Lt. Gen. Douglas E. Lute, the president's Afghanistan adviser, is described as believing the president's review of the Afghanistan war did not "add up" to the decision he made. Richard Holbrooke, the president's special representative for Afghanistan and Pakistan, is quoted as saying of the strategy, "It can't work," according to The New York Times, which obtained a copy of the book before its scheduled publication date, scheduled for next week.
Meanwhile, a U.S. official in Washington confirmed Woodward's report that the CIA is running an all-Afghan paramilitary group in Afghanistan that has been hunting Taliban and al-Qaida targets for the agency. A security professional in Kabul familiar with the operation says the 3,000-strong force was set up in 2002 to capture targets for CIA interrogation. Both sources spoke Wednesday on condition of anonymity to discuss matters of intelligence.

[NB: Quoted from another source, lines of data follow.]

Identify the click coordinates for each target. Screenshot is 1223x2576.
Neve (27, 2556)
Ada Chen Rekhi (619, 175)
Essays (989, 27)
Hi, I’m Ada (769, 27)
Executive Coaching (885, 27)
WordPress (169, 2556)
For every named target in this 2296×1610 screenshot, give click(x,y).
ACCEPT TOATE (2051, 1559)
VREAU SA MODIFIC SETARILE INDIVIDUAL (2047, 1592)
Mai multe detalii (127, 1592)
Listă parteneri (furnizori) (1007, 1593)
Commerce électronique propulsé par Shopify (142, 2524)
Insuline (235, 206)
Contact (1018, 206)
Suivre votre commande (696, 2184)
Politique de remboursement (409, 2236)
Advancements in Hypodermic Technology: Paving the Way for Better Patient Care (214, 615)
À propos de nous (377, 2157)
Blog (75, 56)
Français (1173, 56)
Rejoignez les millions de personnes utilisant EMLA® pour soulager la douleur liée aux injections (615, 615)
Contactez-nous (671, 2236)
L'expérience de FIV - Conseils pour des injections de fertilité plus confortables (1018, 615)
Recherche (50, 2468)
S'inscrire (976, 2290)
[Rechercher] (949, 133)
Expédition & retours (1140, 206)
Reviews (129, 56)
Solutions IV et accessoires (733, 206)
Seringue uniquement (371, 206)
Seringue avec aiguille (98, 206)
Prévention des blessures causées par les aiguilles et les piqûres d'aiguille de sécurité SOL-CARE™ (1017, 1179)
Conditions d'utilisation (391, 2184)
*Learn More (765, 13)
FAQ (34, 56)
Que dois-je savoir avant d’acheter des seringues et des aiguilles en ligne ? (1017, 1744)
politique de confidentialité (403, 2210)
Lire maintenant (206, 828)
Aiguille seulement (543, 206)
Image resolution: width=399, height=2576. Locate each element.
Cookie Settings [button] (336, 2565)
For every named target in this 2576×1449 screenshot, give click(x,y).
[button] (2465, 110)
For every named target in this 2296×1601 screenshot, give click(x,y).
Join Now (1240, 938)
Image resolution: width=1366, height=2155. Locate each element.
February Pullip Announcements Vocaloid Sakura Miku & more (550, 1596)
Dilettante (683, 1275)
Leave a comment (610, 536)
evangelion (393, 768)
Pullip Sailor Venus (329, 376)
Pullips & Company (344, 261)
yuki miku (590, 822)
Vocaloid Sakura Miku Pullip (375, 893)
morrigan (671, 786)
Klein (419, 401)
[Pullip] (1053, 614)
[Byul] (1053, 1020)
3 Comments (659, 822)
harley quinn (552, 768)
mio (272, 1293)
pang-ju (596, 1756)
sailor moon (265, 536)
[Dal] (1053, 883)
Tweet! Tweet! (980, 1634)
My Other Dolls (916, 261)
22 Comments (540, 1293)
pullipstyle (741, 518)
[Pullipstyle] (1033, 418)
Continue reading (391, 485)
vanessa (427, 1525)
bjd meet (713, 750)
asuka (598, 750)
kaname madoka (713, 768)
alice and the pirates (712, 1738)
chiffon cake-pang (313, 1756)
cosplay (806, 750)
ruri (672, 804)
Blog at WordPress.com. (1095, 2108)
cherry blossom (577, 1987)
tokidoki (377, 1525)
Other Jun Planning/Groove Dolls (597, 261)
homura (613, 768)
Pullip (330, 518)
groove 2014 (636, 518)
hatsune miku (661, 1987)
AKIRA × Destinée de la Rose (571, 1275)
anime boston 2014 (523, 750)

Obama was among administration officials that Woodward interviewed for the book. The Washington Post also reported on the book on its website late Tuesday night.
Although the internal divisions described by Woodward have become public, the book suggests that they were even more intense than previously known and offers new details, the Times said.
Biden called Holbrooke "the most egotistical bastard I've ever met," and a number of administration officials expressed scorn for national security adviser James Jones, the Times said.
Adm. Mike Mullen, chairman of the Joint Chiefs of Staff, thought his vice chairman, Gen. James Cartwright, went behind his back, while Cartwright dismissed Mullen because he wasn't a war fighter.
Gen. David Petraeus, who become the Afghanistan commander this summer, told a senior aide that he disliked talking with David Axelrod, the president's senior adviser, because he was "a complete spin doctor."
The book recounts incidents in which Adm. Dennis Blair, then the national intelligence director, fought with Rahm Emanuel, the White House chief of staff, and John Brennan, the counterterrorism adviser.
It also reports that the U.S. has intelligence showing that manic-depression has been diagnosed in Afghan President Hamid Karzai and that he was on medication.
In Kabul, Waheed Omar, Karzai's spokesman, said those allegations were untrue.
"This is a baseless, inflammatory comment that has its roots in a defaming propaganda campaign against President Karzai's personal integrity, leadership and his stances on matters of Afghan national interests," he said Wednesday. "The president is safe and sound. I can confirm that he takes no medication."